中国组织工程研究 ›› 2012, Vol. 16 ›› Issue (20): 3611-3615.doi: 10.3969/j.issn.1673-8225.2012.20.001

• 骨组织构建 bone tissue construction •    下一篇

重组人血管内皮生长因子165/重组人骨形态发生蛋白2/脱蛋白骨与深低温冷冻骨成骨能力的比较★

何盛江1,郑  华1,倪卫东2   

  1. 1重庆医科大学附属永川医院骨科,重庆市  402160;2重庆医科大学附属第一医院骨科,重庆市  400016
  • 收稿日期:2011-10-02 修回日期:2011-11-14 出版日期:2012-05-13 发布日期:2012-05-13
  • 通讯作者: 倪卫东,主任医师,重庆医科大学附属第一医院骨科,重庆市 400016 niweidong18@163.com
  • 作者简介:何盛江★,男,1968年生,重庆市人,汉族,1992年四川大学医学院毕业,硕士,主治医师,主要从事创伤骨科研究。

Comparison of osteogenesis between the recombinant human vascular endothelial growth factor 165/recombinant human bone morphogenetic protein 2/deproteinized bone and deep frozen bone 

He Sheng-jiang1, Zheng Hua1, Ni Wei-dong2   

  1. 1Department of Orthopedics, Affiliated Yongchuan Hospital of Chongqing Medical University, Chongqing  402160, China; 2Department of Orthopedics, the First Affiliated Hospital of Chongqing Medical University, Chongqing  400016, China
  • Received:2011-10-02 Revised:2011-11-14 Online:2012-05-13 Published:2012-05-13
  • Contact: Ni Wei-dong, Chief physician, Department of Orthopedics, the First Affiliated Hospital of Chongqing Medical University, Chongqing 400016, China niweidong18@163.com
  • About author:He Sheng-jiang★, Master, Attending physician, Department of Orthopedics, Affiliated Yongchuan Hospital of Chongqing Medical University, Chongqing 402160, China

摘要:

背景:载体+骨诱导因子+生长因子模式人工骨已被证实是理想的人工骨材料。
目的:验证血管内皮生长因子+骨形态发生蛋白与脱蛋白骨复合成重组合人工骨的再血管化及成骨作用,并与深低温冷冻骨比较。
方法:新西兰大白兔左前臂制成桡骨15 mm骨缺损模型,随机分成2组,实验组植入重组血管内皮生长因子165/重组骨形态发生蛋白2/脱蛋白骨;对照组植入深低温冷冻骨。
结果与结论:16周,实验组骨缺损区骨性愈合,移植物密度接近周围正常骨组织;对照组:断端间可见较多骨痂生成,移植物密度稍高于周围正常骨组织。
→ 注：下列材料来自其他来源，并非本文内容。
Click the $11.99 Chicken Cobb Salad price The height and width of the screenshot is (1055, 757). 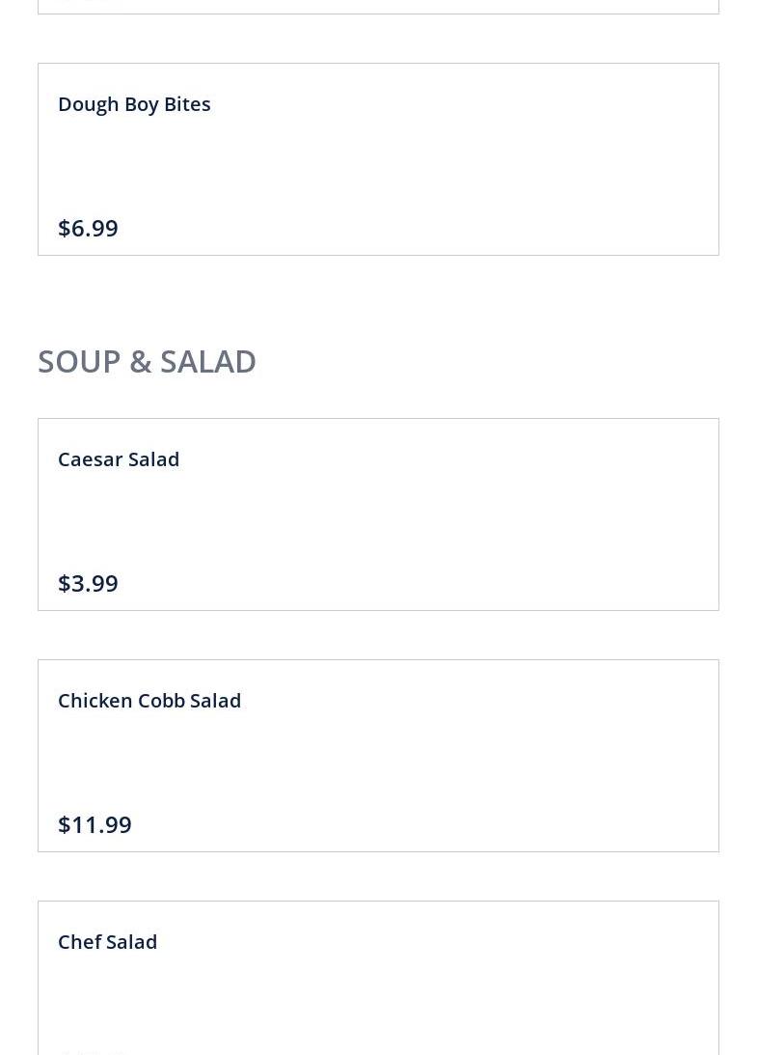point(95,824)
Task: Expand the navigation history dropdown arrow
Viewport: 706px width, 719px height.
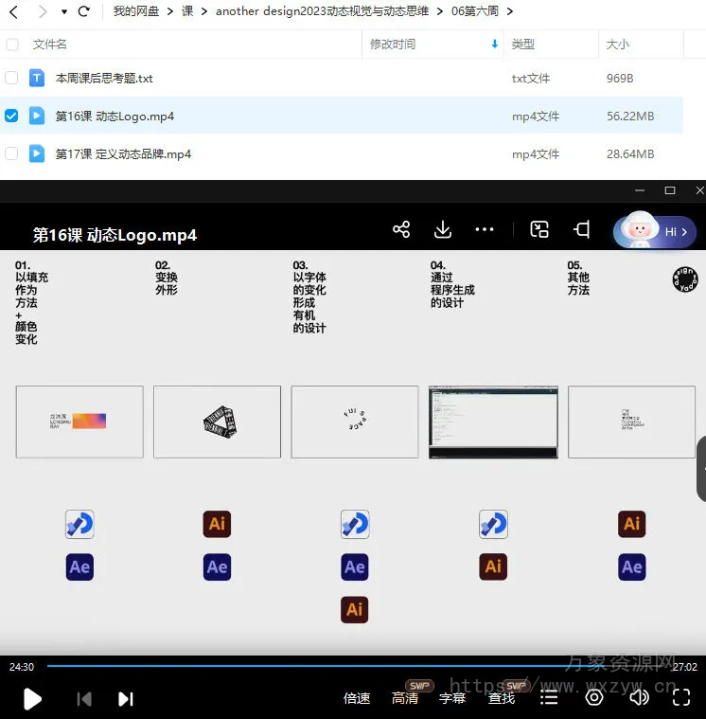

实验组移植物-受体介面无明显分界,达到骨愈合;对照组移植物-受体分界线模糊,部分骨愈合。第3天及第1,2,4,8周,墨汁灌注微血管分析结果显示,实验组血管生成明显多于对照组(P < 0.01);生物力学测试结果显示,实验组三点抗弯曲应力负荷明显强于对照组(P < 0.01)。结果表明,重组血管内皮生长因子165/重组骨形态发生蛋白2/脱蛋白骨重组合人工骨能诱导断端间骨痂形成,加快移植物的血管化速度,且具有良好的生物学功能及生物力学功能。
 

关键词: 骨形态发生蛋白, 脱蛋白骨, 血管内皮生长因子, 兔, 桡骨, 移植

Abstract:

BACKGROUND: Artificial bone made by vector, osteoinductive factor and growth factor has been proved as an ideal biomaterial.
OBJECTIVE: To compare the revascularization and osteogenesis ability of the composite of recombinant human vascular endothelial growth factor 165/recombinant human bone morphogenetic protein 2/deproteinized bone (rhVEGF-165/rhBMP-2/DPB) with deep frozen bones. 
METHODS: All of the left forearm radial bones were manufactured into the models of bone defect about 15 mm. The models were randomly divided into two groups. The rhVEGF-165/rhBMP-2/DPB composite was implanted in the experimental group and the deep frozen bones were implanted in the control group.
RESULTS AND CONCLUSION: At 16 weeks, the bone in the defect area healed and the density of the grafts was close to the surrounding normal bone tissue in the experimental group; In the control group, more callus formation could be seen between the ends of the defects, and the density of the grafts was higher than that of the surrounding normal bone tissue. In the experimental group, there were no boundaries on the interface of graft-receptor, and the bone healed. In the control group, the boundaries were vague, and part of the bone healed. At 3 days and 1, 2, 4 and 8 weeks, ink perfusion microvascular analysis showed that the vascular formation in the experimental group was more than that in the control group (P < 0.01); Biomechanical testing showed that the three-point bending stress load of the experimental group was significantly stronger than of the control group    (P < 0.01). The composite of rhVEGF-165/rhBMP-2/DPB can induce callus formation, accelerate the vascularization of the graft, and have fair biological and biomechanical function.